Manier van in de wereld staan
En niet alleen het gedachtengoed. Want ondanks het feit dat de broederschap veel aandacht heeft voor het hoofd, de wereld van ideeën, gedachten, opvattingen, het denken – kortom, het gedachtengoed, staat remonstrants-zijn natuurlijk voor meer. Misschien is het ook wel een houding, een manier van in de wereld staan, de vertrouwdheid van de zondagochtend, de warmte van de gemeenschap en het contact met anderen. Misschien is het de vrijheid dat uiteindelijk niemand bepaalt wat jij moet geloven. Misschien is het de schoonheid van dat oude gebouw, van de muziek en de liturgie.
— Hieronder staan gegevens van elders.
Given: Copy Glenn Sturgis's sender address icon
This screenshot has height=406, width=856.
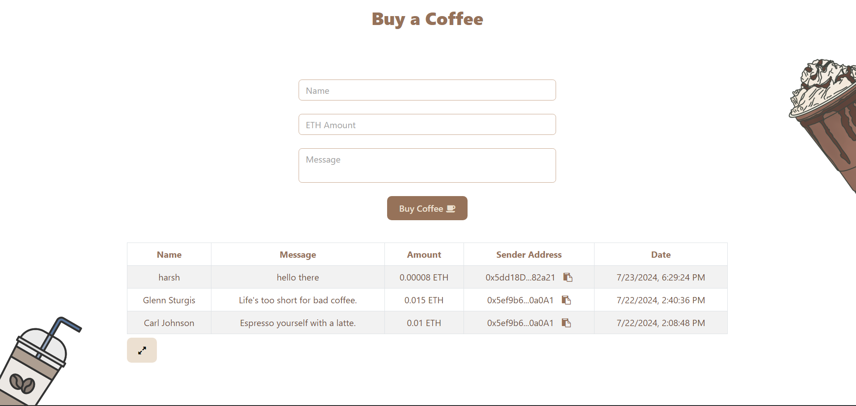Looking at the screenshot, I should pyautogui.click(x=566, y=300).
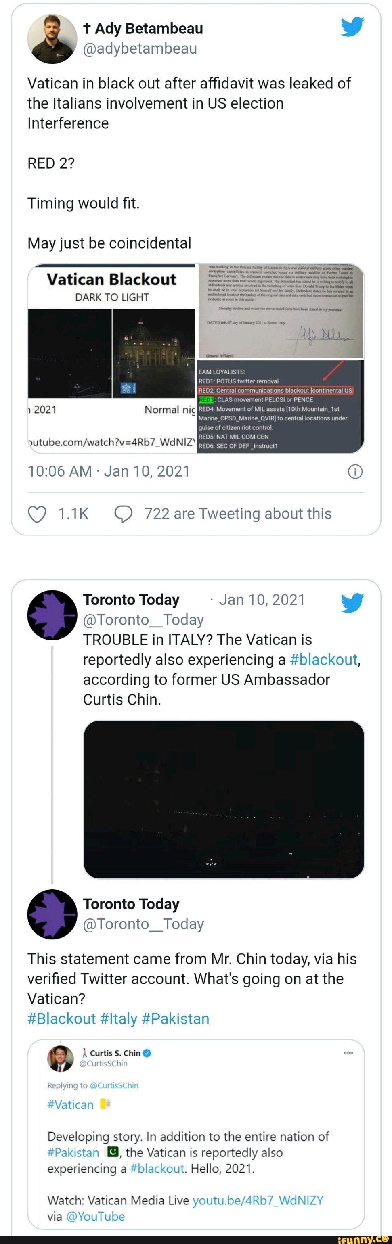This screenshot has width=392, height=1244.
Task: Open the tweet info circle icon
Action: coord(355,471)
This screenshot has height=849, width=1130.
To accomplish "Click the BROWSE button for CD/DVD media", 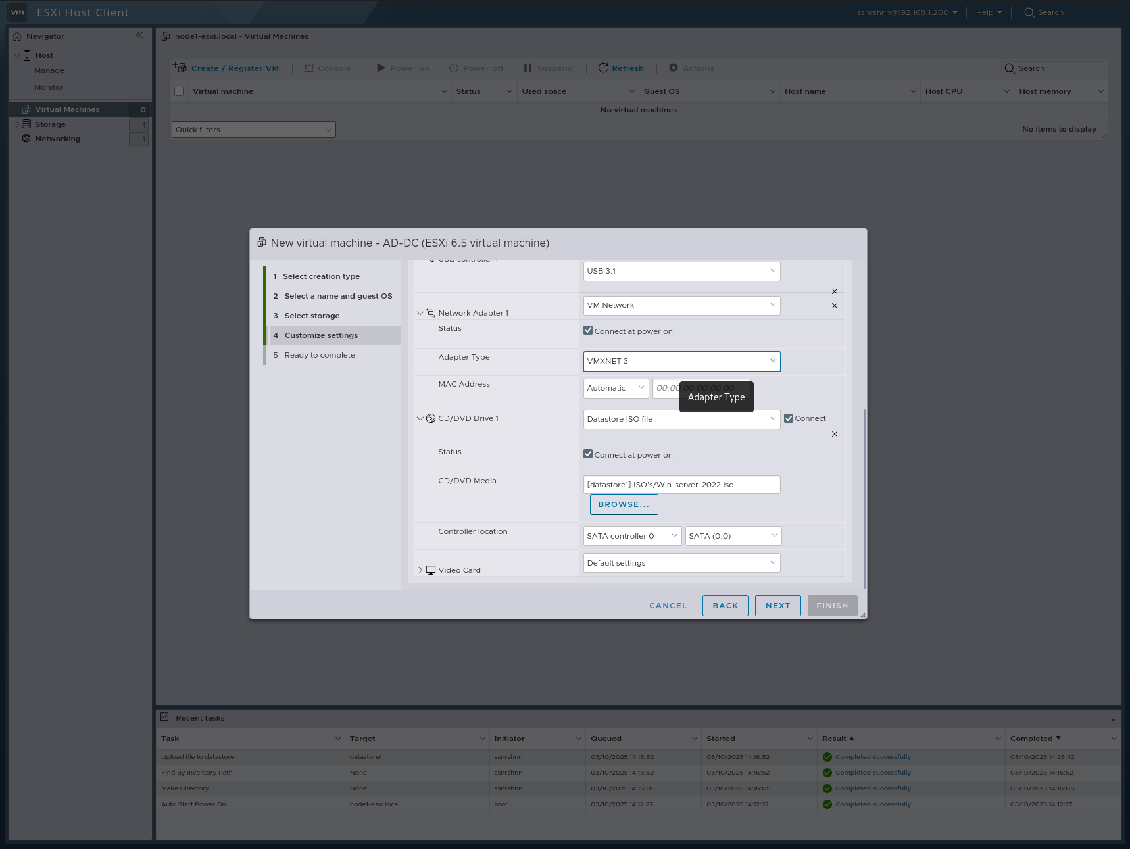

Misschien is het de gezonde boosheid die ontstaat wanneer mensen onrecht wordt aangedaan. Misschien is het de vertrouwdheid van de traditie, want ondanks het feit dat velen van u moeite hebben met traditie als keurslijf, koestert u het feit dat veel van waar u voor staat, al langer meegaat en niet zo gevoelig is voor de waan van de dag.
Hart, handen, lichaam en ziel
Ik leer mijn studenten altijd dat geloof niet alleen iets is van het hoofd, maar ook van het hart, van de handen, van het lichaam en van de ziel: geloof is iets wat je voelt, wat je doet, wat je in je lijf meedraagt, en wat raakt aan je diepste existentiële twijfels en verlangens. Ik denk dat het onder remonstranten niet anders is. Er is meer dan gedachtengoed alleen. En het helpt me als u mij daarvan deelgenoot maakt.
Tenslotte: ik kijk er naar uit om aan de slag te gaan bij het Seminarie. Ik ben bijzonder vriendelijk en goed opgevangen door Goos, Annemarie, Liesbeth, Bert en Elza. Onze gesprekken waren inspirerend en enthousiasmerend. Ik heb het gevoel erg op mijn plek te zijn. Ik heb bijna het gevoel dat dit voorbestemd is – maar goed, laat ik dat gevoel hier maar niet uitspreken, want dat zou zomaar verdacht kunnen klinken uit de mond van iemand die ooit tot de Gomaristen behoorde.